Nuclear industry execs bemoan nukes role in Clean Power Plan
The Clean Power Plan was a “missed opportunity” to ramp up the nation’s largest source of zero-carbon power, a group of nuclear industry leaders said Wednesday.
Nuclear power represents about 20 percent of the country’s electricity generation, but plants face tough times making money these days. Exelon, the country’s largest nuclear power plant operator, admitted recently that several of its power plants in Illinois were losing money, and it may have to close two of them. Plants in Vermont, Florida, Wisconsin, and California have closed in recent years.
The causes of the industry’s woes are twofold. Increased regulation stemming from the Fukushima disaster in Japan has pushed up operating costs, while cheaper natural gas has driven down the price of electricity.

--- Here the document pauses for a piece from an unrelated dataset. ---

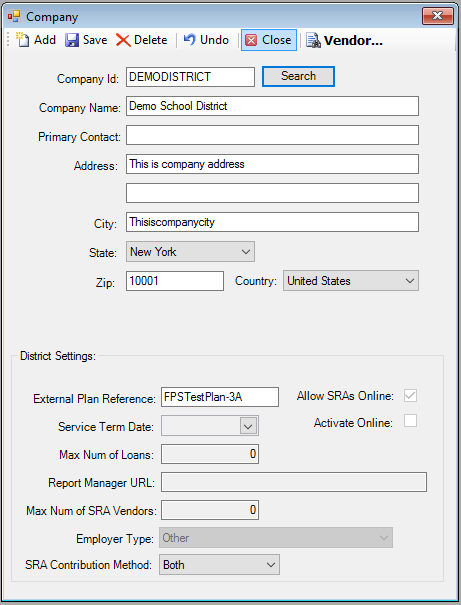Enable the Activate Online checkbox

410,421
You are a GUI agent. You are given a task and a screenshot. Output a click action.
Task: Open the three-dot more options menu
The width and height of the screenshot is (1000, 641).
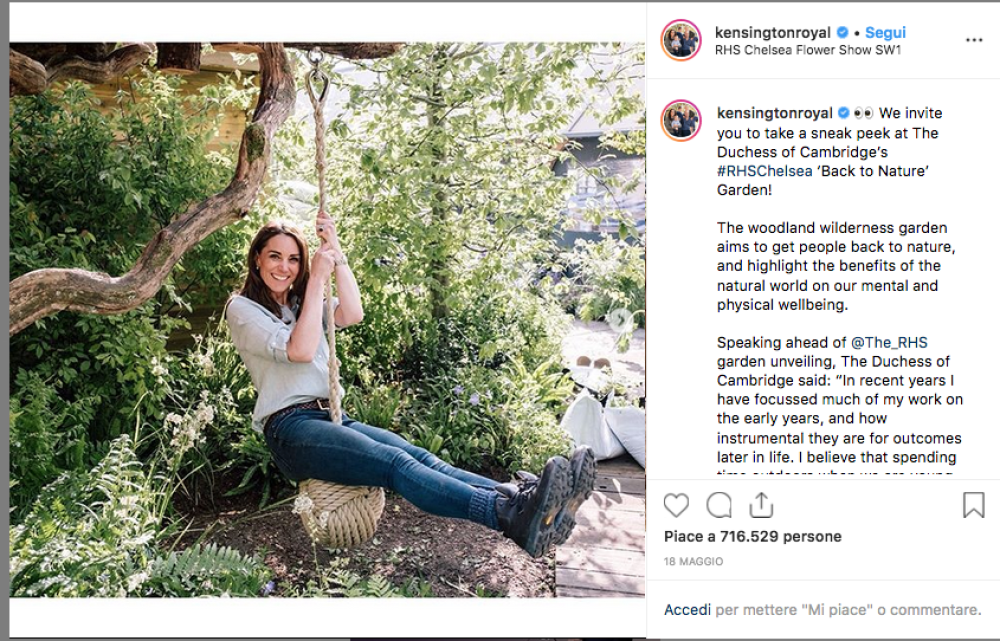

Nuclear remains the country’s top source of zero-emissions power, but industry leaders at the “Nuclear Matters” conference in Pittsburgh this week said they were disappointed in the EPA’s Clean Power Plan, the Obama Administration’s landmark carbon regulation for the power sector.
The plan set carbon emissions reduction goals for power plants in individual states. Pennsylvania must cut its power plant generated carbon emissions by roughly 33 percent by 2030, based on 2012 levels. The nuclear industry had hoped the Clean Power Plan would help boost their bottom line. An initial version of the CPP gave states credit for keeping existing nuclear power plants in operation, but the final plan nixed that allowance.
That was a mistake, groused Maria Korsnick, Chief Operating Officer of the Nuclear Energy Institute, an industry lobbying group.
“I think there was a missed opportunity quite frankly for (existing plants) to not be recognized,” Korsnick said. She predicted that it may lead plants to decide to close rather than apply to be re-licensed, a process which can cost up to $500 million. “In today’s market with nuclear plants being challenged, you’re not going to go to your board of directors if you’re having a hard time as it is and say ‘Let’s invest more.’”
She says another problem for nuclear energy is that the Clean Power Plan ends in 2030, right around the time when a significant number of plants are scheduled to be de-commissioned. “We could create a dynamic where we could be closing plants (after 2030) and really undoing the value that was created by the Clean Power Plan,” Korsnick said.
The plan allows credit for expanding, or “uprating” operations at existing plants, but Korsnick said there wasn’t much room for growth in the U.S. nuclear fleet.